How a small worm may help the fight against Alzheimer’s

Scientists at the Max Planck Institute for Biology of Ageing in Cologne have found that a naturally occurring molecule has the ability to enhance defense mechanisms against neurodegenerative diseases. Feeding this particular metabolite to the small round worm Caenorhabditis elegans, helps clear toxic protein aggregates in the body and extends life span.

During ageing, proteins in the human body tend to aggregate. At a certain point, protein aggregation becomes toxic, overloads the cell, and thus prevents it from maintaining normal function. Damage can occur, particularly in neurons, and may result in neurodegenerative diseases like Alzheimer’s, Parkinson’s or Huntington’s disease. By studying model organisms like Caenorhabditis elegans, scientists have begun to uncover the mechanisms underlying neurodegeneration, and thus define possible targets for both therapy and prevention of those diseases. “Although we cannot measure dementia in worms“, explains Martin Denzel of the Max Planck Institute for Biology of Ageing, “we can observe proteins that we also know from human diseases like Alzheimer’s to be toxic by measuring effects on neuromuscular function. This gives us insight into how Alzheimer actually progresses on the molecular level“.
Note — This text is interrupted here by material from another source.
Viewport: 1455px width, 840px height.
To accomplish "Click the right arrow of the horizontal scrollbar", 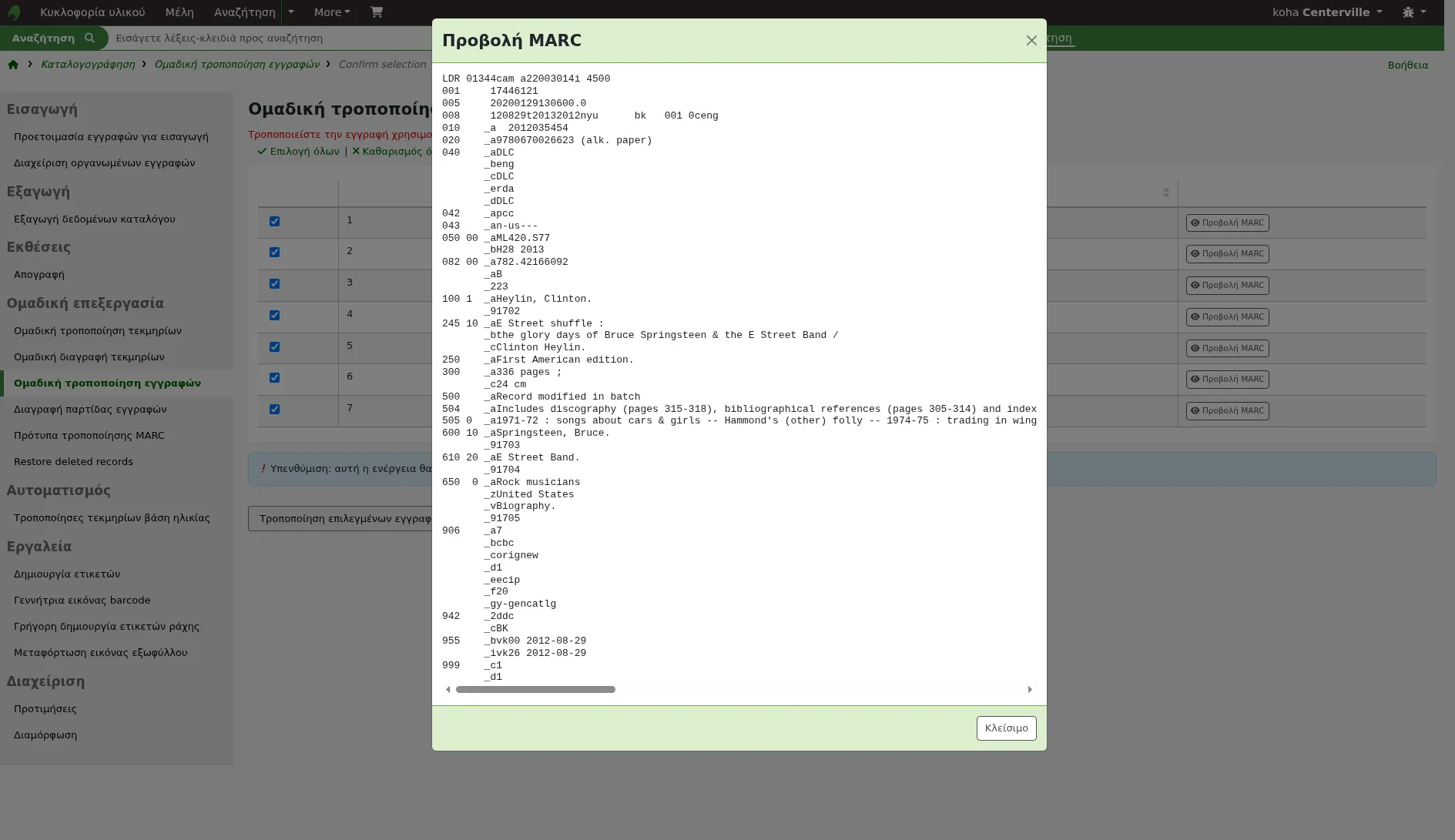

Now, the scientists Martin Denzel, Nadia Storm, and Max Planck Director Adam Antebi have discovered that a substance called N-acetylglucosamine apparently stimulates the body’s own defense mechanism against such toxicity. This metabolite occurs naturally in the organism. If it is additionally fed to the worm, “we can achieve very dramatic benefits“, says Denzel. “It is a broad-spectrum effect that alleviates protein toxicity in Alzheimer’s, Parkinson’s and Huntington’s disease models in the worm, and it even extends their life span.“

This molecule apparently plays a crucial role in quality control mechanisms that keep the body healthy. It helps the organism to clear toxic levels of protein aggregation, both preventing aggregates from forming and clearing already existing ones. As a result, onset of paralysis is delayed in models of neurodegeneration - How exactly the molecule achieves this effect is yet to be uncovered. “And we still don’t know whether it also works in higher animals and humans“, says Antebi. “But as we also have these metabolites in our cells, this gives good reason to suspect that similar mechanisms might work in humans.”